Gosto muito dos provérbios antigos ou ditados populares, se bem que tem alguns que não concordo, como o de que “a voz do povo é a voz de Deus”. Essa não dá mesmo para engolir, principalmente se for levado em conta o lado político das eleições onde a população escolhe errado seus candidatos, na maioria atraída pelas esmolas. Onde está aí a voz de Deus?
Os nossos ancestrais tinham a sabedoria dessas expressões que serviam de aconselhamento, orientações e precauções, como a de que “boa romaria faz, quem em casa fica em paz”. Esta serve para os dias de hoje diante de tantas violências nas grandes cidades.
Muitos ditados têm suas origens na cultura popular religiosa e se eternizaram, como a de que “quando a esmola é demais, o santo desconfia”. Entendo que esta tem o sentido duplo e pode ser aplicada em diversas circunstâncias da vida.
O provérbio é uma metáfora para alertar que vantagens exageradas, ou ofertas generosas, geralmente escondem segundas intenções. No âmbito religioso, a expressão baseia-se na ideia de que ninguém é extremamente bondoso de forma totalmente desinteressada.

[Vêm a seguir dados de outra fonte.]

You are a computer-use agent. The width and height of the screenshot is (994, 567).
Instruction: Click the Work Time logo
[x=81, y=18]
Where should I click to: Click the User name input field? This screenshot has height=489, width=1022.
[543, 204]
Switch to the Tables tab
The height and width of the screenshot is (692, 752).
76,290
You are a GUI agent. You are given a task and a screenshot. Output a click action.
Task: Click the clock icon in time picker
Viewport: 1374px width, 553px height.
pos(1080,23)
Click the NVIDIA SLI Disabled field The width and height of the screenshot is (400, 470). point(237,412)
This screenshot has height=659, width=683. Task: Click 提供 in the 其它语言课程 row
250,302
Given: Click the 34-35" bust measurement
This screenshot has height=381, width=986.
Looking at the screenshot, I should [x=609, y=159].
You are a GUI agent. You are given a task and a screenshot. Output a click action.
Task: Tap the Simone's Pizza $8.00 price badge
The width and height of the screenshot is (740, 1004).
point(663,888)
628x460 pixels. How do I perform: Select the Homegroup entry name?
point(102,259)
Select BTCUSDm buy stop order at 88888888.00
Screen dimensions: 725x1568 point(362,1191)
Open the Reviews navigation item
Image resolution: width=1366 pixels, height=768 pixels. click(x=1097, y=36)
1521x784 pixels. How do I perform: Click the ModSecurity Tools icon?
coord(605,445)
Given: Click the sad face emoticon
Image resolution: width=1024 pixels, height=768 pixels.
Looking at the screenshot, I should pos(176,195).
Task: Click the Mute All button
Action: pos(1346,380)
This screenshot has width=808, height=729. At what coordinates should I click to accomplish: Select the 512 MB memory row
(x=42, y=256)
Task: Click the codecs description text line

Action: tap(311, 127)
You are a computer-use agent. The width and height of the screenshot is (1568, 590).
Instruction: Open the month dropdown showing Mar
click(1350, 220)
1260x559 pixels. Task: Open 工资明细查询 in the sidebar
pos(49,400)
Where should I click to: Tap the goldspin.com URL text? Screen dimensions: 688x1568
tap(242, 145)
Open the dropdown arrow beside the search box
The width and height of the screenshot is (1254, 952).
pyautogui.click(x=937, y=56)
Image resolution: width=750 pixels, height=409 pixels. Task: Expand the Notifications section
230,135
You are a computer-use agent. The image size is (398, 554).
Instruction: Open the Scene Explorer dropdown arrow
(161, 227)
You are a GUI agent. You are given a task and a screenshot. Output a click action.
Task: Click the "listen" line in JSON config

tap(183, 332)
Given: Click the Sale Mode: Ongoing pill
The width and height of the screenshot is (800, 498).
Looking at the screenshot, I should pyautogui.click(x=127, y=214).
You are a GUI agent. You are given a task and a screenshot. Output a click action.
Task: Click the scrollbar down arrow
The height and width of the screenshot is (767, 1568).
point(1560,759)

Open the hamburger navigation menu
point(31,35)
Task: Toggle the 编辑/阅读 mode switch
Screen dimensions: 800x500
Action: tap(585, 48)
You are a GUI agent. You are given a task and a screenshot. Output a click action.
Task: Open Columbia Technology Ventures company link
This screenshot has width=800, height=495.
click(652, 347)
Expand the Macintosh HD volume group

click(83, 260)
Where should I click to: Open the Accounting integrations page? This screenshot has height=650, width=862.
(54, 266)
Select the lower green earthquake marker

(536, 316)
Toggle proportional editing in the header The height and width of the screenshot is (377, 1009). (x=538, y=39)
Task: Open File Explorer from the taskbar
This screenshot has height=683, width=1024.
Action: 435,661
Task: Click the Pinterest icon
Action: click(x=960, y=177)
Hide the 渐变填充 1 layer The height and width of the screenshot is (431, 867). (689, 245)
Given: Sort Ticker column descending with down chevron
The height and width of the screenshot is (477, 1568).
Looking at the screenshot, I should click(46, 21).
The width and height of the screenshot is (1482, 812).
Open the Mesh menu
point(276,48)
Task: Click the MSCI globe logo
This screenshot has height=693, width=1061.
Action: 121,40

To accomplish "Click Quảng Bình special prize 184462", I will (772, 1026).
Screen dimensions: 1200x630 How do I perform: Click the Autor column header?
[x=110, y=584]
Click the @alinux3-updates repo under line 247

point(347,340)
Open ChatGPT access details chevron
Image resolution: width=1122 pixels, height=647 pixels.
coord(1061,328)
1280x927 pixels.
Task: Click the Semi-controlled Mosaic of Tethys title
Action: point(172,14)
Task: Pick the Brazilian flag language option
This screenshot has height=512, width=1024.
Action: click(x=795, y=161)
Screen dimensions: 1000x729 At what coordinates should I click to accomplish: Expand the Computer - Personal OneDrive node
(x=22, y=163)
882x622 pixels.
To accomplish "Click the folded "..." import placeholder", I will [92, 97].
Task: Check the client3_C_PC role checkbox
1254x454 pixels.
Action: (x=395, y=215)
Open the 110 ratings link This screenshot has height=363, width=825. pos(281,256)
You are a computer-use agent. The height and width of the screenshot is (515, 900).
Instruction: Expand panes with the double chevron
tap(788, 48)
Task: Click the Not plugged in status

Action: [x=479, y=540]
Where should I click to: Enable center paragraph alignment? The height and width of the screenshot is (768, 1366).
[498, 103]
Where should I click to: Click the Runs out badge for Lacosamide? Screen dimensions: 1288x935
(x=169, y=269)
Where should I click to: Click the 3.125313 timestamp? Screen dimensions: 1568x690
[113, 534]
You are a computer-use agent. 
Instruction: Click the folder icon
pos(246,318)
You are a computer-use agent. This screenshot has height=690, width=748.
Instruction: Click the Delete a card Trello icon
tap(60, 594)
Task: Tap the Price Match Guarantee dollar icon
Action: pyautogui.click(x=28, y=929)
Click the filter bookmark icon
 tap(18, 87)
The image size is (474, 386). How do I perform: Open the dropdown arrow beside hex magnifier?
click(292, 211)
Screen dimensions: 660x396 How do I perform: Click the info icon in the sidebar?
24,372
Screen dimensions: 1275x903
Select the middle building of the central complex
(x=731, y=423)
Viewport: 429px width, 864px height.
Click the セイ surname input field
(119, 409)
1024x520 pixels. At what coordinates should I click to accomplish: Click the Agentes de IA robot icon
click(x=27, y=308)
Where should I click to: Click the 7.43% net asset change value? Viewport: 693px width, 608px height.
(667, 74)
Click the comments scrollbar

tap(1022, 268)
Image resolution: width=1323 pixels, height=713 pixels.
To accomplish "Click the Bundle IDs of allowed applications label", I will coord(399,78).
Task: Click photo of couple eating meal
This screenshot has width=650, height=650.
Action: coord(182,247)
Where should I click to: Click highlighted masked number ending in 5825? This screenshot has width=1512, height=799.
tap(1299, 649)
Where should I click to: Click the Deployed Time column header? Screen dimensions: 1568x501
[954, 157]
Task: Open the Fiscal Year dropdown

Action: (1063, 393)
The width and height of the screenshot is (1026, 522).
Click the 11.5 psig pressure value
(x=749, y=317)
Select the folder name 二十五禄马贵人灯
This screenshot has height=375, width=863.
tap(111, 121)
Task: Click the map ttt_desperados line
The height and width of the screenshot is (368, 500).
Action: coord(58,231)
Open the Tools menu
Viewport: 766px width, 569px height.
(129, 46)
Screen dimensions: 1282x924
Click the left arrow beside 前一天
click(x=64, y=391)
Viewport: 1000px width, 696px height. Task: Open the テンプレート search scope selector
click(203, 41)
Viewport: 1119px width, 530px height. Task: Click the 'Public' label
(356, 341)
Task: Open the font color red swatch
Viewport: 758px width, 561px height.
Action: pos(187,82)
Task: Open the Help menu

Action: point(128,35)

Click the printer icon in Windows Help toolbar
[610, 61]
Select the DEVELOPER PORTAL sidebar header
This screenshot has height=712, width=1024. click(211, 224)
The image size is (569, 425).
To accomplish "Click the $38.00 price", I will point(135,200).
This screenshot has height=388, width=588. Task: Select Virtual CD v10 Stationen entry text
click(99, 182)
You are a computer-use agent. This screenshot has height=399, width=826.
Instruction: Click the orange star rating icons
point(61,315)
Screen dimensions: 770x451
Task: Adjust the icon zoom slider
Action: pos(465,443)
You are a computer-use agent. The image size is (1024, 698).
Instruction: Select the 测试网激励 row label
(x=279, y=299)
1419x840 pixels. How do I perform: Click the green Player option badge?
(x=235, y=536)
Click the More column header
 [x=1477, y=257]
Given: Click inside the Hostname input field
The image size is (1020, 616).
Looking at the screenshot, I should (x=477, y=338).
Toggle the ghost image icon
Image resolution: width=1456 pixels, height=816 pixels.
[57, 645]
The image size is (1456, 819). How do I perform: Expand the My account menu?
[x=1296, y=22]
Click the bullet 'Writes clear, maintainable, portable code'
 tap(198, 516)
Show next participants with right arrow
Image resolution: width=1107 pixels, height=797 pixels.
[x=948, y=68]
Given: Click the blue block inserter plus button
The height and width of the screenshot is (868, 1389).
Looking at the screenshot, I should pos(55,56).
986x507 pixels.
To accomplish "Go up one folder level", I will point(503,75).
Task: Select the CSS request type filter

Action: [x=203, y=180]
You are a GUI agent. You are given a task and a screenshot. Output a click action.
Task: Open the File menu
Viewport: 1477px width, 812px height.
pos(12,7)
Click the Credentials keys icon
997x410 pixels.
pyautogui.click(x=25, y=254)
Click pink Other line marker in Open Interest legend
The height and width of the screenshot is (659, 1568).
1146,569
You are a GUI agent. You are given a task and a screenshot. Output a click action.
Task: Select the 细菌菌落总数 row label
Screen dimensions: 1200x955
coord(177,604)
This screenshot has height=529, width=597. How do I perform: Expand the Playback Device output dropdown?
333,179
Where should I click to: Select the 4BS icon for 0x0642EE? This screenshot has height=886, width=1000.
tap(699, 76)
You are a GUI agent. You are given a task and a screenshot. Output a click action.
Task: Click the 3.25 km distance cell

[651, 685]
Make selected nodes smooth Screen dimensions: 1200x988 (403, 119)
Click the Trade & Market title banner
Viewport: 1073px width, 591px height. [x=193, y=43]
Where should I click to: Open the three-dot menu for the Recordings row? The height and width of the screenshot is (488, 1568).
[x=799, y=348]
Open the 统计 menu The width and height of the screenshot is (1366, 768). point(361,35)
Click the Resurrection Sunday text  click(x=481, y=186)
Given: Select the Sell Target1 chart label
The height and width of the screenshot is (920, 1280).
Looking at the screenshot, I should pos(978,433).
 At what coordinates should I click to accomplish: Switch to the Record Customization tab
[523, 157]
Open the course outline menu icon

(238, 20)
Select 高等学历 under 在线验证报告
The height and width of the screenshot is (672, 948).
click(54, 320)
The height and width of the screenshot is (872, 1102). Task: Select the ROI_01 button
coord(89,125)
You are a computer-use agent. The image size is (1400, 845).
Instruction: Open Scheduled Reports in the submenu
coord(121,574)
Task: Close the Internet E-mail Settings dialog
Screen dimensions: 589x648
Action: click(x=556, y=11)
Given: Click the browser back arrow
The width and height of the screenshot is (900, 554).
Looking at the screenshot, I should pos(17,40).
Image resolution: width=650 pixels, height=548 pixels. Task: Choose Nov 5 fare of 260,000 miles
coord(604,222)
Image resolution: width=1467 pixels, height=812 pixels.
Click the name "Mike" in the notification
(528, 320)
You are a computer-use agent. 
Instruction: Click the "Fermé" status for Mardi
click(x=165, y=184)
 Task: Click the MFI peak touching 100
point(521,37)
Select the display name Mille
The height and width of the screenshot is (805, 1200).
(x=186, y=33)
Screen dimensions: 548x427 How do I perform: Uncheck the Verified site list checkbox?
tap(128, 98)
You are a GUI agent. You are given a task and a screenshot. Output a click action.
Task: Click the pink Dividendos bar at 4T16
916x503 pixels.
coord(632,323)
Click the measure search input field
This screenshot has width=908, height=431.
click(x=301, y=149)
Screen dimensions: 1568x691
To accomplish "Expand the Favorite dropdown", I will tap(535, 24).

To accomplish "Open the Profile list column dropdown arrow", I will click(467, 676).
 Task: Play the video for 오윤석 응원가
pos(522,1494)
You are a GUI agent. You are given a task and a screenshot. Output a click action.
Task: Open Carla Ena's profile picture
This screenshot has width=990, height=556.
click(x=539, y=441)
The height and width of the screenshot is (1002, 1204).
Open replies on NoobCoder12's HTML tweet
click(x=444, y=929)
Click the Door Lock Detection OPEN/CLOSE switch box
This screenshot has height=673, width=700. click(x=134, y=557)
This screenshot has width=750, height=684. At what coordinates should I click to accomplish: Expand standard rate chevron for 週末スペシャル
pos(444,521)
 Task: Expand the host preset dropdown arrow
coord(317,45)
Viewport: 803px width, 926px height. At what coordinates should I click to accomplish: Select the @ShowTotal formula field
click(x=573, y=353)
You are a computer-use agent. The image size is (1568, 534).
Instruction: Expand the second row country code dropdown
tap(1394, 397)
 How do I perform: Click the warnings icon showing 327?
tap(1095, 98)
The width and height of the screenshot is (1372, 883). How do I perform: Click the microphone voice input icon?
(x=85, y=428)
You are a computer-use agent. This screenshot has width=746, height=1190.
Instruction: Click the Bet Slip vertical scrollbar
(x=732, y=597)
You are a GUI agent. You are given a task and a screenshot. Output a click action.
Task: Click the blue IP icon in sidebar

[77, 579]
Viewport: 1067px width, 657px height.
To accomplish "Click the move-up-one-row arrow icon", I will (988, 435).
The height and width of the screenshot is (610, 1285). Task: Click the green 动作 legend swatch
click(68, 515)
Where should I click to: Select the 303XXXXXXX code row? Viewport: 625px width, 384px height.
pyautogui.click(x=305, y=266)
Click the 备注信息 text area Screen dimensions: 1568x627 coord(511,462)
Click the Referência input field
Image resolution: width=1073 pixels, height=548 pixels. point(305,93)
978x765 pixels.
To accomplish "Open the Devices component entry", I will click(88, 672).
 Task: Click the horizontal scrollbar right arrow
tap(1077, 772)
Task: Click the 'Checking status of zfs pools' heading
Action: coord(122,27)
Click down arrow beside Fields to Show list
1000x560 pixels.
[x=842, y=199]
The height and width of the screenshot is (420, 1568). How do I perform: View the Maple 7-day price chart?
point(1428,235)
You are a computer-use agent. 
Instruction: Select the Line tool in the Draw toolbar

O termo esmola evoca caridade. Santo remete ao receio de que nem mesmo as entidades sagradas cedem a graças tão fáceis sem que houvesse algum motivo por detrás. Algo oferecido sem custos aparentes costuma ter um custo oculto real.
O dizer popular é utilizado como mecanismo de defesa contra fraudes, golpes financeiros, propostas de lucros irreais ou bajulações excessivas. Fique longe do bajulador quando você está “por cima da carne seca” porque o indivíduo é falso.
O santo desconfia quando a esmola é demais porque o doador pode vir a pedir muitos favores, o possível e o impossível, ou então, a caridade fora do normal pode ser falsa e enganosa. Dizem também que “não existe almoço de graça”, e nesta eu acredito.
Nos tempos atuais, esta da esmola demais é muito utilizada pelos golpistas de plantão, e muita gente cai nela de patinho, na ambição de também tirar proveito, levar vantagem em tudo. Termina quebrando a cara. Depois de se tornar vítima do malandro, “não adianta chorar pelo leite derramado”.
Antigamente, os golpes eram analógicos, do tipo da esmola do bilhete premiado, da corrente de “ouro” falsificada bem barata e outros objetos maquiados. Os ciganos, por exemplo, pintavam os dentes dos cavalos, passavam uma escova especial, de forma que o animal ficava com uma aparência de novo e conservado.
E os vendedores de carros velhos? Ah, nestes eu me esborracheia diversas vezes! O safado – o ser humano tem a natureza de esfolar o outro para ganhar vantagens – colocava massa para tapar as ferrugens das latarias e realizava um armengue no motor.
Com aquela lábia de empurrar o automóvel por um preço mais em conta, abaixo do mercado, e dizendo que estava vendendo por aperto financeiro, eu caia na esmola. Dava uma volta com o dono e tudo indicava ser bom negócio.
Somente depois de alguns dias, o veículo começava a se desmanchar. Era aí que me dava conta de que fui um trouxa, vítima do golpista. Não tinha mais jeito. Era prejuízo na certa e arrependimento tardio.
– Quando for comprar um carro usado de muitos anos, a primeira coisa a fazer é levar ao um mecânico e a um chapista da sua confiança (coisa mais difícil de se encontrar), para fazer avaliação – dizia o dono da oficina.
Todas estas esmolas demais, visando ludibriar o outro, são aplicadas atualmente via internet, ou seja, no esquema virtual das redes sociais onde nem se ver ou se conhece o golpista que está do outro lado do balcão lhe oferecendo, aparentemente, uma graciosa vantagem.
– Você foi premiado com um carro, mas precisa passar um pix de mil reais para resolver umas pendências aqui, de ordem burocrática, coisas de umas taxas.
Tem ainda aquela onde o golpista se passa por advogado e avisa ao cliente que o processo dele foi deferido pelo juiz. Depois de anos de espera e todo encalacrado de dívidas, o falsário pega a pessoa de espírito desprevenido, sem desconfiar da esmola.
Muitos estelionatários virtuais vendem imóveis, lotes de terrenos e outros tantos bens que nem existem, e isto por preços atrativos. Por estas e outras, meu amigo, carregue sempre em seu alforje, ou em sua mente, de que quando a esmola é demais, o santo desconfia.